Phase 4: Preparing migration to Virtual Trials archive
The VICHTA repository will be a legacy output of the DACHA project – a valuable source of high-quality, anonymised, individual participants’ data (IPD) to inform the development of future research, testing of hypotheses and optimisation of study design issues. We took an early decision to store all trial data solely on the University of Glasgow secure server, where the VTA is also stored. This means the repository will already have a permanent ‘home’ when the DACHA study ends. Management of the repository will be transferred from the DACHA team at University of Hertfordshire (LI, CG), to the VTA team at University of Glasgow (principally the VTA co-ordinator, MA).
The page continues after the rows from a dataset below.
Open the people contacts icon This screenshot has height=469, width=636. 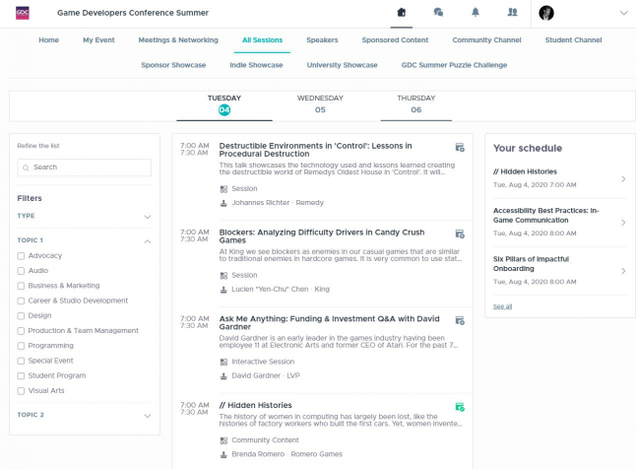[x=512, y=13]
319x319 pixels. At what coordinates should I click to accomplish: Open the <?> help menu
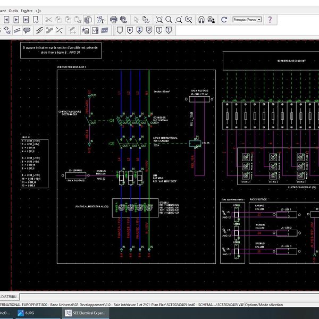pos(38,10)
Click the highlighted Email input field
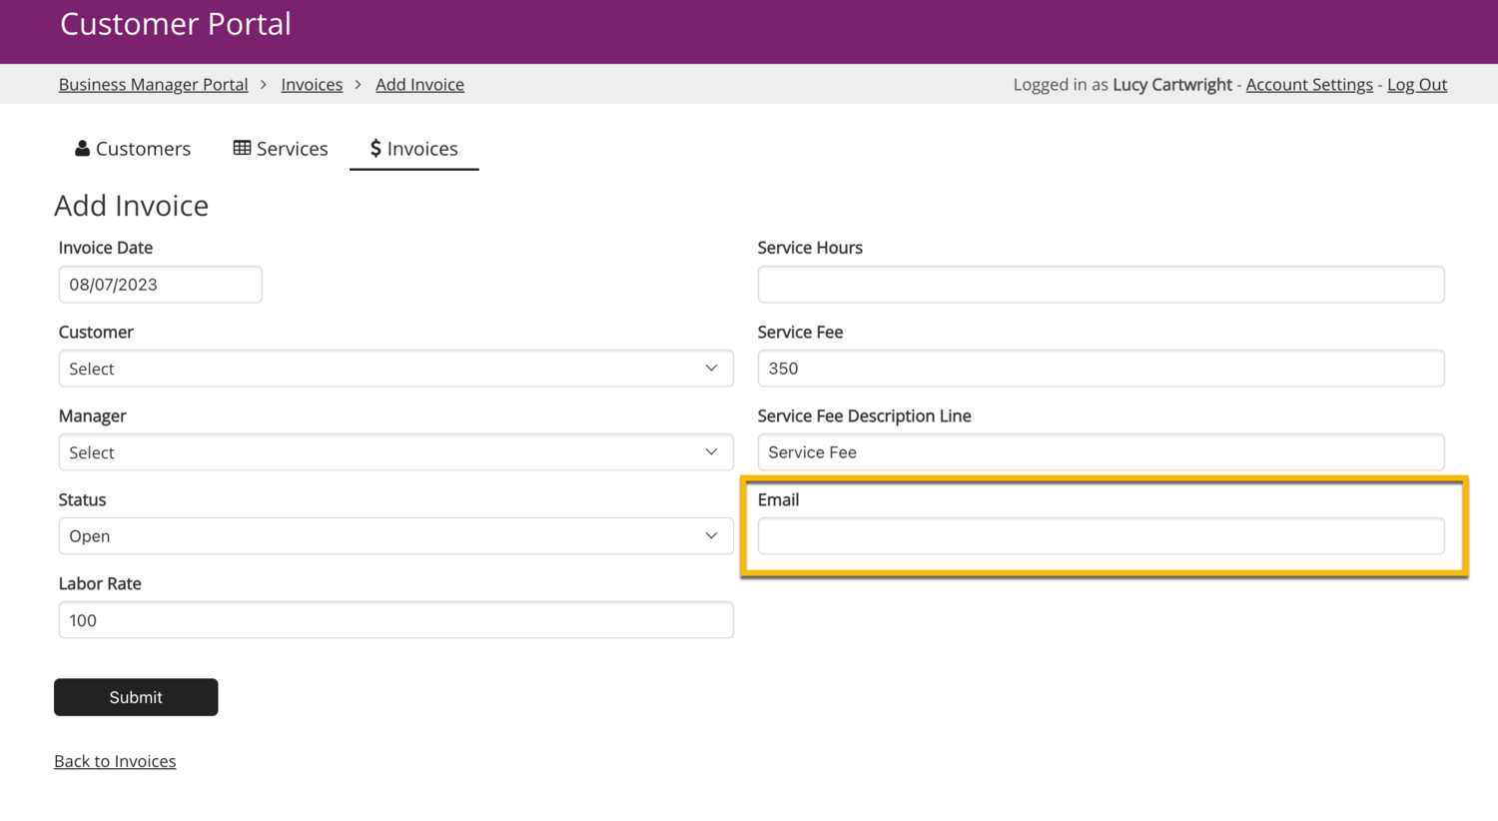Viewport: 1498px width, 821px height. 1101,536
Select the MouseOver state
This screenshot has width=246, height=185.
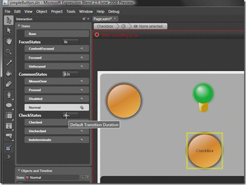pos(57,81)
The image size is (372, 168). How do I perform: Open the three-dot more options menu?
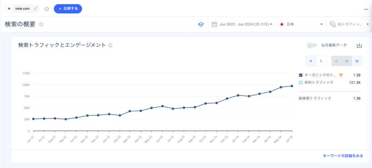[x=366, y=9]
The VTA will maintain and update the VICHTA repository, and manage requests to access its data, in conjunction with the existing TSC.
Following formal migration to the VTA, external researchers may apply for data extracts, by submitting a project proposal (for review and approval by the TSC) and agreeing to predefined VTA data sharing terms and conditions (See Appendix 1). At the proposal stage, TSC members may declare an interest in joining the analysis team of a proposed project and take an active role, thereby meeting ICMJE criteria for authorship. All completed analyses will be forwarded to the TSC before submission for presentation or publication for review (see Data Processing Flowchart). The TSC is acknowledged on all publications using “on behalf of VICHTA collaborators” by-line. Active involvement from each TSC member is encouraged but not essential, as data request decisions will be made by a quorum (See Appendix 3: Summary of Development and Operational Phases).